DESCRIPTION OF THE TASK
State how many lines in this listing include the word "social", and nothing else.
GIVEN ENTRIES START
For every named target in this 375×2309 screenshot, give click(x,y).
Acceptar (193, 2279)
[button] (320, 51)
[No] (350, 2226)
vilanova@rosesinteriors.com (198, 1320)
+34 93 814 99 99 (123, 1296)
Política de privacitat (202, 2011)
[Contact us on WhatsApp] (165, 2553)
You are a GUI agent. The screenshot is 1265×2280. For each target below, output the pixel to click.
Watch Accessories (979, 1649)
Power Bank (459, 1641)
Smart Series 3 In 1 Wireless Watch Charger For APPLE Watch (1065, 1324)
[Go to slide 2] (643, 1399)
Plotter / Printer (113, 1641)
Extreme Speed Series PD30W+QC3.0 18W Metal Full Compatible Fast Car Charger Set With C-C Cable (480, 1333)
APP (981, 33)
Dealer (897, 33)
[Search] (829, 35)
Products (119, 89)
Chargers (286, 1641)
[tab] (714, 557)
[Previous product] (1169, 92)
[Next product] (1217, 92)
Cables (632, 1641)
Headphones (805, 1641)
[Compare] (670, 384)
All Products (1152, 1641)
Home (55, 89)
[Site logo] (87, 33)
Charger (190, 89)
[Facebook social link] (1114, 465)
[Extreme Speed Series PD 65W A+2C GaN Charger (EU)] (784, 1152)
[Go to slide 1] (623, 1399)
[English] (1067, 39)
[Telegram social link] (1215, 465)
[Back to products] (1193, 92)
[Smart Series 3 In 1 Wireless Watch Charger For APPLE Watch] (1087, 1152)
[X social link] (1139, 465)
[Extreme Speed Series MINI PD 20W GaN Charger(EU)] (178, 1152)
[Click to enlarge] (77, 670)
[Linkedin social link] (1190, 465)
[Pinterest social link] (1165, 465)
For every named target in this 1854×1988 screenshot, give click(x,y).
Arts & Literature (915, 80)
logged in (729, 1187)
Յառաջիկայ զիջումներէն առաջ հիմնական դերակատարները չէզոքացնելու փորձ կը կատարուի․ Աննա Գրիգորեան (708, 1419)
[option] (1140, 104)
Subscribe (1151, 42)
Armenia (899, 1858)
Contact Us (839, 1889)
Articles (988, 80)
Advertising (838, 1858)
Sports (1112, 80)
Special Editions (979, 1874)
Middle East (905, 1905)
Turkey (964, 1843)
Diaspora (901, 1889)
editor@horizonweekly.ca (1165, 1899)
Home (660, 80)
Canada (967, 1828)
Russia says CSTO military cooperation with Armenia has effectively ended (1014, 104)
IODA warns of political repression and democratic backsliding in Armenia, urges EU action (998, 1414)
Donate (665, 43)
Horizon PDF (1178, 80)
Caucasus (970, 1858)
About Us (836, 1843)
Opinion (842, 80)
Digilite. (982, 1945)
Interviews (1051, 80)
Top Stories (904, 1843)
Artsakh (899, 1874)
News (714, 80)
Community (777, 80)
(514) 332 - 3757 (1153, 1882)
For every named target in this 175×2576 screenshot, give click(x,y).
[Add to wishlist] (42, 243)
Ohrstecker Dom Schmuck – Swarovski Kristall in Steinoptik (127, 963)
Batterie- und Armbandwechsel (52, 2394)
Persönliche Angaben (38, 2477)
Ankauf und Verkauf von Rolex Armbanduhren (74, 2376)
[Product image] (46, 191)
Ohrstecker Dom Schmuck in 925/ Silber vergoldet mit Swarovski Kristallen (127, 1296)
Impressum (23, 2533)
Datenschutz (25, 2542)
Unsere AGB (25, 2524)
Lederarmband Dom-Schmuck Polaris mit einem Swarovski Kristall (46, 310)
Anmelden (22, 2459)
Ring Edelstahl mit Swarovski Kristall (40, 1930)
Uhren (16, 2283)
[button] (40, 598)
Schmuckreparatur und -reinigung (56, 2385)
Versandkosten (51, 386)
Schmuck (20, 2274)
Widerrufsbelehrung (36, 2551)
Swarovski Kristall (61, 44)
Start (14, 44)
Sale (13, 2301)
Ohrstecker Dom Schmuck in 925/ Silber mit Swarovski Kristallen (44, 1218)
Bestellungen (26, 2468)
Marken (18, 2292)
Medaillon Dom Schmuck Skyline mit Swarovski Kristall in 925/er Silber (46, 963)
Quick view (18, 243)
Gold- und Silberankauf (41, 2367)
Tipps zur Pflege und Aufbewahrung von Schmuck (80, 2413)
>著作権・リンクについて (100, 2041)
GIVEN ENTRIES END
RESULT OF THE TASK
5